Dibanding tiga kabupaten di Madura, Pamekasan tergolong lebih rawan. Sebab, Lapas narkotika berada di kota Gerbang Salam tersebut. Di sinilah nampaknya konspirasi peredaran narkoba terselubung berlangsung dengan rapi dari balik jeruji. Terlebih lagi, pelaku eks penjara bukan malah sembuh setelah keluar dari penjara, tetapi malah kambuh bahkan menjadi semakin menggila.
Hal ini tidak hanya memberikan kerugian kepada para pemakainya. Masyarakat juga merasakan dampaknya. Meningkatnya kasus narkoba meningkatkan pula angka kasus kejahatan baik pencurian, pemerkosaan, perampokan dsb di pulau garam ini. Tidak sedikit kejahatan yang terjadi di beberapa daerah di Madura adalah akibat mengonsumsi narkoba. Pencuri sepeda motor, yang marak terjadi di Madura, kebanyakan pelakunya mengaku berani melakukan karena mengonsumsi narkoba sebelum melakukan aksinya, maling yang menyatroni rumah incarannya dan berhasil menggasak harta pemiliknya adalah akibat mengonsumsi narkoba. Pelajar bersama teman-temannya memerkosa teman gadisnya akibat berpesta narkoba, dan berbagai kasus kejahatan yang terjadi karena narkoba. Sungguh ironis!   
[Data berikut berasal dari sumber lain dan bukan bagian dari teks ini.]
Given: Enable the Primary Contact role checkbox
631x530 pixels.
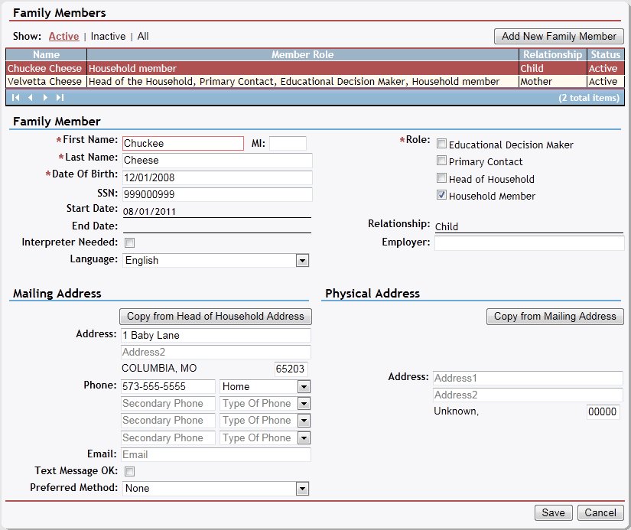Looking at the screenshot, I should pyautogui.click(x=441, y=161).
Beberapa faktor penyebab seorang rawan terhadap kecanduan narkoba diantaranya: keyakinan adiktif, yang mendorong perasaan bahwa seseorang merasa tidak mampu  meyakinkan perasaan, kepribadian, dan perilakunya sehari-hari.  Kepribadian adiktif , memiliki ciri terobsesi pada diri sendiri, kurangnya jati diri, tidak mampu mengendalikan kemarahan, depresi, senang berkhayal dsb. Ketidakmampuan menghadapi masalah,terkadang seseorang lebih suka mencari penyelesaian masalah saat itu juga, yang dapat langsung memuaskan keinginan. Tidak terpenuhinya kebutuhan emosional, sosial dan spiritual, keyakinan-keyakinan salah dan keliru, timbul cemas, kesepian, depresi, yang memicu mencari kepuasan, pelampiasan, dan rasa nyaman hanya dengan mengonsums narkoba. Kurangnya dukungan sosial. Tanpa dukungan dari keluarga, masyarakat, sekolah, menyebabkan orang mencari penyelesaian pada narkoba atau pengubah suasana hati lain (Martono dan Joewana, 2006:2).
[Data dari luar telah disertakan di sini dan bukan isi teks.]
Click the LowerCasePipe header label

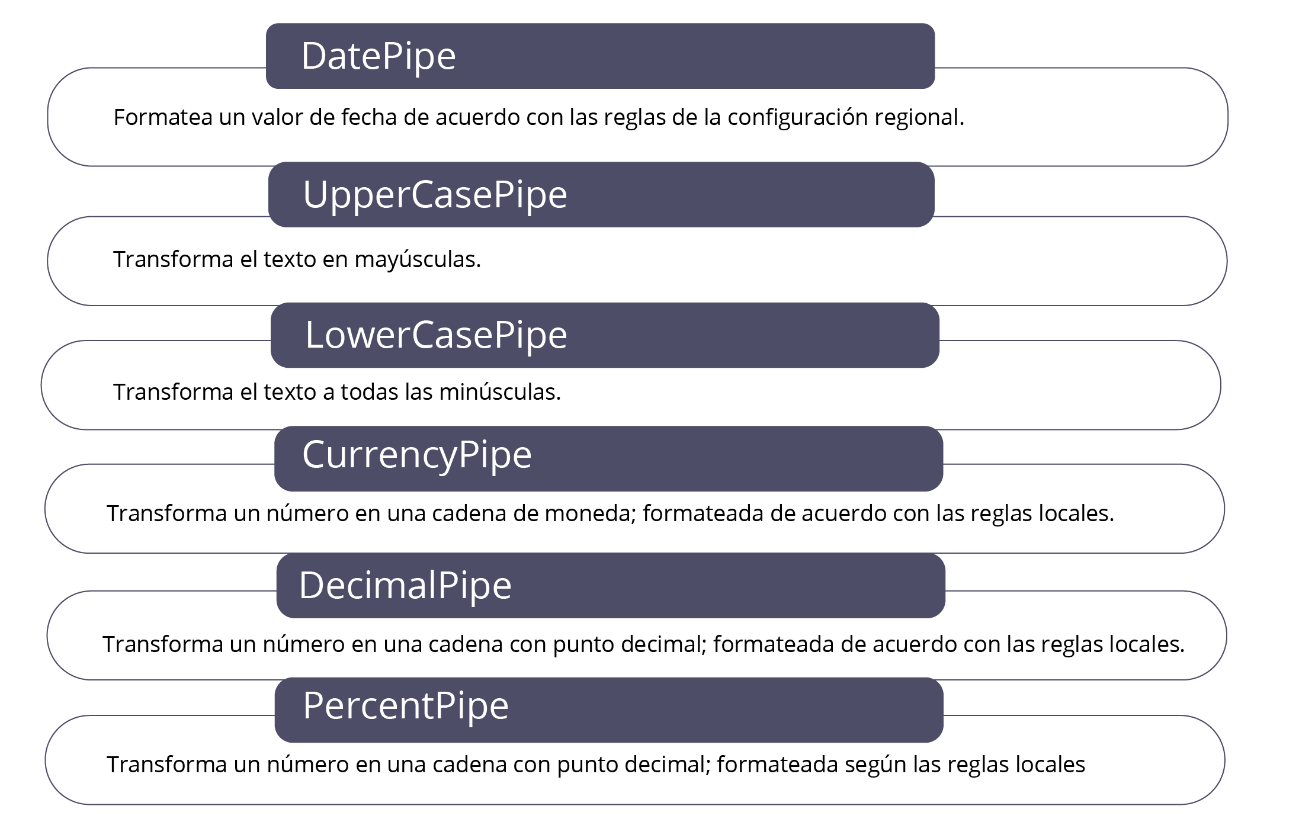coord(436,335)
Berbicara masalah narkoba di Madura adalah masalah yang semakin pelik saja. Keluar masuknya warga,  baik dari dan keluar Madura dengan mudah membawa pergaulan berbasis narkoba adalah penyebabnya. Hal diperparah lagi karena tidak diimbangi dengan pemahaman  masyarakat Madura terhadap jenis narkoba dan bahayanya. Masyarakat Madura yang sengaja atau kebetulan pulang dari perantauan yang dianggap telah sukses, dengan mudah memberikan pengenalan  macam dan cara penggunaan narkoba kepada para pemuda walaupun pada awalnya dengan cuma-cuma. Tawaran memang bermula dari merokok, ganja dan minuman keras. Jarang orang langsung menawarkan ekstasi, sabu, atau heroin pada pemakai pemula. Ditambah keingintahuan dan keinginannya untuk mencoba, remaja enggan menolak dan mau menerima tawaran itu. Apalagi gratis.
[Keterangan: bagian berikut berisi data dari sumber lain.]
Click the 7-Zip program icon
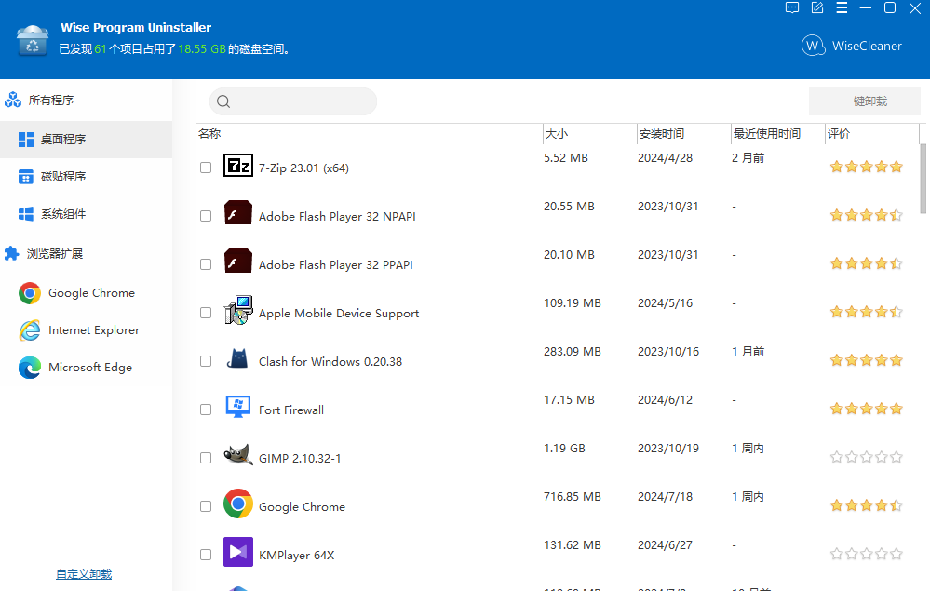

Jaringan narkoba pun mulai menguat baik dari kalangan pelajar, pemuda, oknum kades bahkan PNS. Tidak tegaknya kontrol dari pihak terkait memicu peredaran narkoba semakin menjadi, bahkan ada dugaan jaringan narkoba kini melibatkan oknum penegak hukum yang ujung-ujungnya berakhir di uang.Hukuman yang diberikan pun dirasa belum memberikan efek jera.  Hal ini dibuktikan dengan hanya dijeratnya para pengedar kecil dan pemakai saja oleh polisi. Sedangkan bandar mana ada yang tertangkap. Vonis yang diberikan pun relatif  ringan, sehingga kurang memberikan efek jera. Seperti vonis oknum polisi cs Bangkalan yang hanya diganjar 18 bulan dan rehabilitasi, sementara di Pamekasan, pemuda divonis 4 tahun penjara dengan kasus yang sama (Mulyadi, 2012:4).   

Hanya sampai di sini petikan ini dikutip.